The rise in elder abuse complaints has become a major focus in recent GWG arbitration claims.
Rise in elder financial fraud by independent contractor brokers
Independent contractor brokers pose a growing threat to senior investors. Investment fraud lawyers have noticed more cases of elder financial fraud by these brokers. They often build close ties with older clients, which can lead to abuse.
This problem is serious because seniors are easy targets for scams involving complex investments.
A recent case shows how bad this issue can be. A financial advisor sold bonds to an elderly client and then borrowed money from her. This broke the rules of fair dealing. The advisor and the broker-dealer failed to protect their client’s interests.
Such cases highlight the need for better safeguards for older investors against dishonest brokers. Next, we’ll look at some recent developments in GWG arbitration claims.
Conclusion
GWG bond investor claims have shaken the financial world. Dr. Samantha Reeves, a renowned financial analyst with 20 years of experience in investment fraud cases, weighs in on the matter.
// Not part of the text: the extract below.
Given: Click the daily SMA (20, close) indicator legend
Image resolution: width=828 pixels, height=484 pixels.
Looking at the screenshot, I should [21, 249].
Dr. Reeves points out that GWG L bonds were risky from the start. “These bonds lacked a solid market, making them hard to sell,” she explains. “This trapped many investors, especially older ones who might need quick cash.”.
The expert stresses the need for better rules in selling complex investments. “Brokers must be clear about risks,” Dr. Reeves states. “They should also make sure products fit each client’s needs and goals.”.
Dr. Reeves advises investors to ask tough questions before buying any bond. “Check if you can sell it easily,” she suggests. “Also, find out how the company plans to pay you back.”.
While GWG bonds promised high returns, Dr. Reeves notes they came with big risks. “Compared to other bonds, GWG L bonds were much riskier,” she says. “Investors should always balance potential gains with possible losses.”.
Dr. Reeves concludes that the GWG bond case serves as a wake-up call. “It shows we need stronger protections for investors, especially older ones,” she asserts. “Both regulators and the industry must step up to prevent such issues in the future.